Search code examples
pythontime-complexityspace-complexity

Substring permutation complexity


Just had a quick question about a Python implementation for the Leetcode question about substring permutations, as I'm a major newbie with algorithms:

Given two strings s1 and s2, write a function to return true if s2 contains the permutation of s1. In other words, one of the first string's permutations is the substring of the second string.

Example 1:

Input: s1 = "ab" s2 = "eidbaooo"
Output: True
Explanation: s2 contains one permutation of s1 ("ba").

Example 2:

Input:s1= "ab" s2 = "eidboaoo"
Output: False

With one of the solutions given, I believe the following time complexity is O(n), but would the time complexity be O(1)? Additionally, would anyone have a resource for a Python implementation of a brute force approach? Thank you!

from collections import Counter

class Solution:
    def checkInclusion(self, s1: str, s2: str) -> bool:
        s1_count, s2_count = Counter(s1), Counter(s2[:len(s1)])
        
        for i in range(len(s2)-len(s1)):
            if s1_count == s2_count: 
                return True
            
            if s2_count[s2[i]] == 1: 
                del s2_count[s2[i]]
            else: 
                s2_count[s2[i]] -= 1
            
            if s2[i+len(s1)] in s2_count: 
                s2_count[s2[i+len(s1)]] += 1
            else: 
                s2_count[s2[i+len(s1)]] = 1
                
        return s1_count == s2_count
        
sol = Solution()
print(sol.checkInclusion('ab', 'eidbaooo'))


    

Solution

  • The time complexity of your own solution seems to be O(n) because the time is propotional to the length of input. O(1) means that the size of input doesn't matter which is not the case here. Creating and searching every possible permutations as in answer from inputvector is the brute force approach you are asking for and it is very slow when len(s1) is over 10. This has the very fast growing time complexity O(n!).

    I couldn't help trying to beat your algorithm. Turns out I couldn't. Here is my attompt. It's a little faster on short strings up to around 6 characters in s1. It has O(n²) time compexity.

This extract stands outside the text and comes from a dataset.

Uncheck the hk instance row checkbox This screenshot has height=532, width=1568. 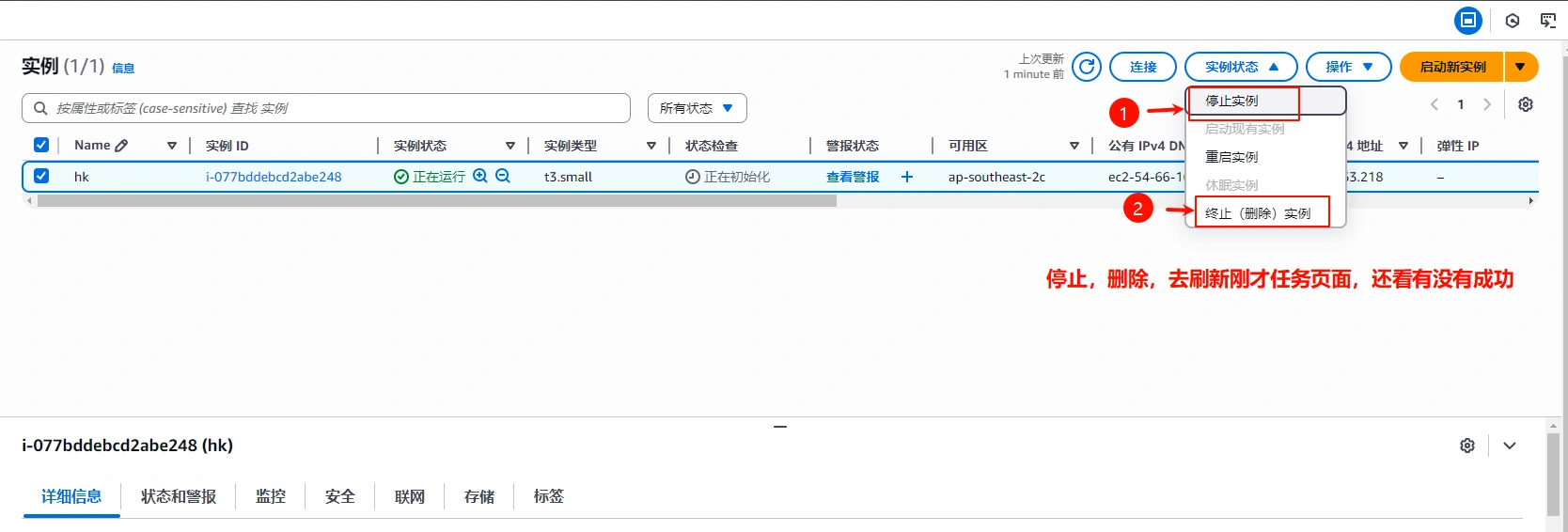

    def checkInclusion2(s1,s2):
        i = -1
        max_i = len(s2)-len(s1)+1
        while i < max_i:
            i += 1
            c = s2[i]
            if not c in s1:
                continue
            temp = list(s1)
            temp.remove(c)
            for j, c in enumerate(s2[i+1:i+len(s1)]):
                if c in temp:
                    temp.remove(c)
                else:
                    if c not in s1:
                        i += j
                    break
            else:
                return True
        return False
    

    So, then I tried to optimise yours and found out its faster to compare defaultdicts than Counters. And saving character from s2 in a temporary variable is faster than fetching it several times. This is twice as fast but that usually doesn't count in terms of time complexity. It's still O(n).

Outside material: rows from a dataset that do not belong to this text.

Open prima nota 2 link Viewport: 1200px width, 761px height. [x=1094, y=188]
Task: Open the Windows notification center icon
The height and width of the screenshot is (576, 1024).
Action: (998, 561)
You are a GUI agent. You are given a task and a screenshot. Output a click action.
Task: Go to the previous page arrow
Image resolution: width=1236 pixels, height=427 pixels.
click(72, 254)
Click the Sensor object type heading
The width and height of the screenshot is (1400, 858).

    from collections import defaultdict
    
    def checkInclusion3(s1, s2):
        s1_count, s2_count = defaultdict(int), defaultdict(int)
        for i in range(len(s1)):
            s1_count[s1[i]] += 1
            s2_count[s2[i]] += 1
        for i in range(len(s2)-len(s1)):
            if s1_count == s2_count: 
                return True
            old_c = s2[i]
            if s2_count[old_c] == 1:
                del s2_count[old_c]
            else:
                s2_count[old_c] -= 1
            s2_count[s2[i+len(s1)]] += 1
        return s1_count == s2_count